By Marisa Kendall The Mercury News
SAN JOSE, Calif. — Bay Area home prices are out of reach for many middle-income families, but surely if you’re a highly prized engineer at Apple or Google you can afford a house here, right? Not so fast.
These days, even high-paid tech workers — the people often blamed for driving up home prices — have to stretch to buy a house, according to a study by Los Angeles-based real estate startup Open Listings. Techies do come closer to affording a pricey Silicon Valley home than teachers and service industry workers.
But homeownership may not be a given for them, a shift that signals how the explosive housing costs are shutting out even the prosperous.
“These highly paid, highly coveted people that are being recruited from all over the country or the world — they’re unable to afford the housing that’s available nearby,” Open Listings CEO Judd Schoenholtz said.
Software engineers at Bay Area tech companies, including Apple, Google and Facebook, would have to fork over more than 28 percent of their monthly salaries — a move frowned upon by financial experts — to pay for a home within a 20-minute commuting distance from their office, according to the study. The average software engineer at Apple, for example, makes $188,000 a year, and would have to spend 33 percent of his or her salary to afford a median-priced home in Cupertino, the study said. For software engineers at Reddit and Google, the mortgage and tax payments would total 32 percent of their income. Twitter engineers would have to fork over 30 percent, and Facebook engineers 29 percent.
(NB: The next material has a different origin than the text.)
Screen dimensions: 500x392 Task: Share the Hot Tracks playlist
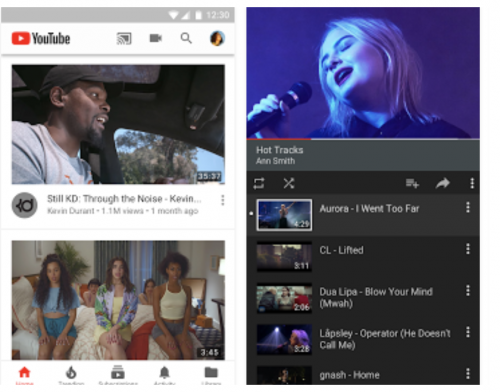(x=443, y=183)
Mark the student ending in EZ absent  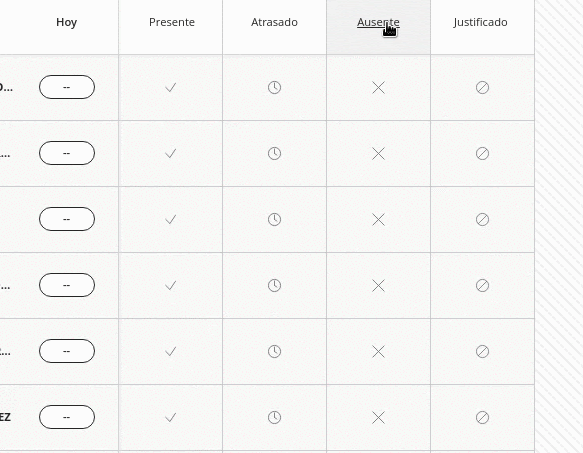pos(379,417)
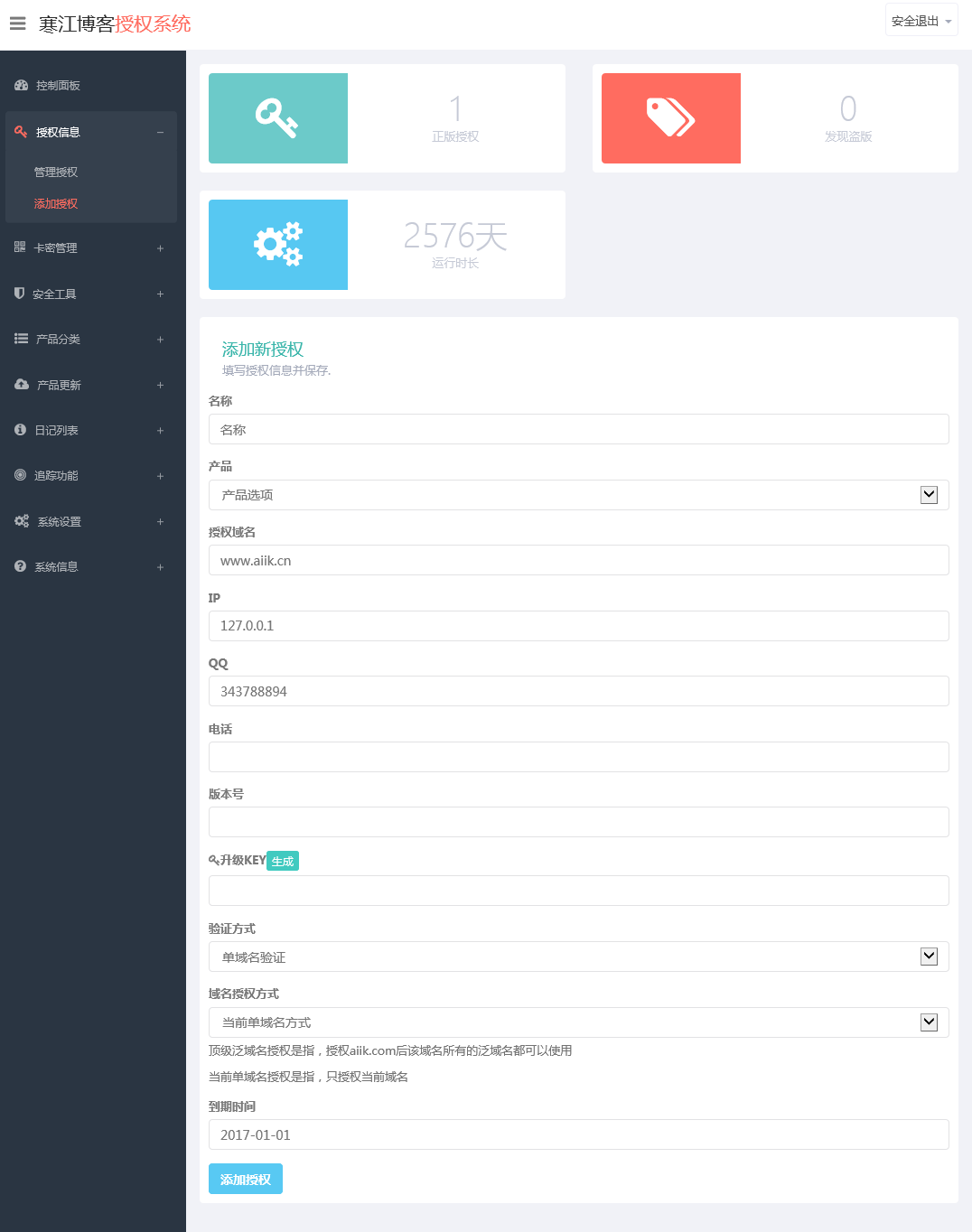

Techies are unlikely to get much sympathy from other Bay Area workers struggling to make ends meet. Teachers, for example, who make a median salary of $72,340 a year, could afford just 0.4 percent of homes in San Francisco, according to an April study by Trulia.
But people whose mortgage payments exceed the recommended 28 percent of their incomes may have a hard time getting a home loan, Schoenholtz said. If they do get a loan, it may not be for the full amount of the price, which would force them to pony up more for a down payment. And for residents already paying high rent prices, saving up a standard 20 percent down payment is hard enough — not to mention a payment of 30 percent or 40 percent.
That means the dream of homeownership likely will elude some high-tech workers, which could hurt local companies’ abilities to recruit and retain employees, Schoenholtz said.
“If that’s not going to be attainable, I wonder what the long-term viability of these companies (is),” he said.
It’s an issue on the radar of many Bay Area tech companies. Last month, more than 100 tech executives and venture capitalists signed a letter supporting a bill by Sen. Scott Wiener, D-San Francisco, that would make it easier to build dense housing near transit stations.
In Apple’s hometown of Cupertino, Zillow estimates the median home value is $2.2 million — up more than 20 percent from a year ago.
Several companies are taking the matter into their own hands. Facebook is planning to build 1,500 homes on its Willow Campus in Menlo Park, and Google is backing the development of nearly 10,000 homes as part of its office development at North Bayshore, in Mountain View.
For smaller companies without the resources to build housing of their own, leaving the area is a more cost-efficient option. That’s what happened to Open Listings, the online real estate brokerage that authored the study. The startup was headquartered in the Bay Area in 2015 as it went through Mountain View-based accelerator Y Combinator. When the program was over, the founders decided to head down to Los Angeles instead of sticking around.
“We deliberately moved away from the Bay Area,” Schoenholtz said. “We felt that it would be more affordable for our employees to be located in a more diversely affordable location.”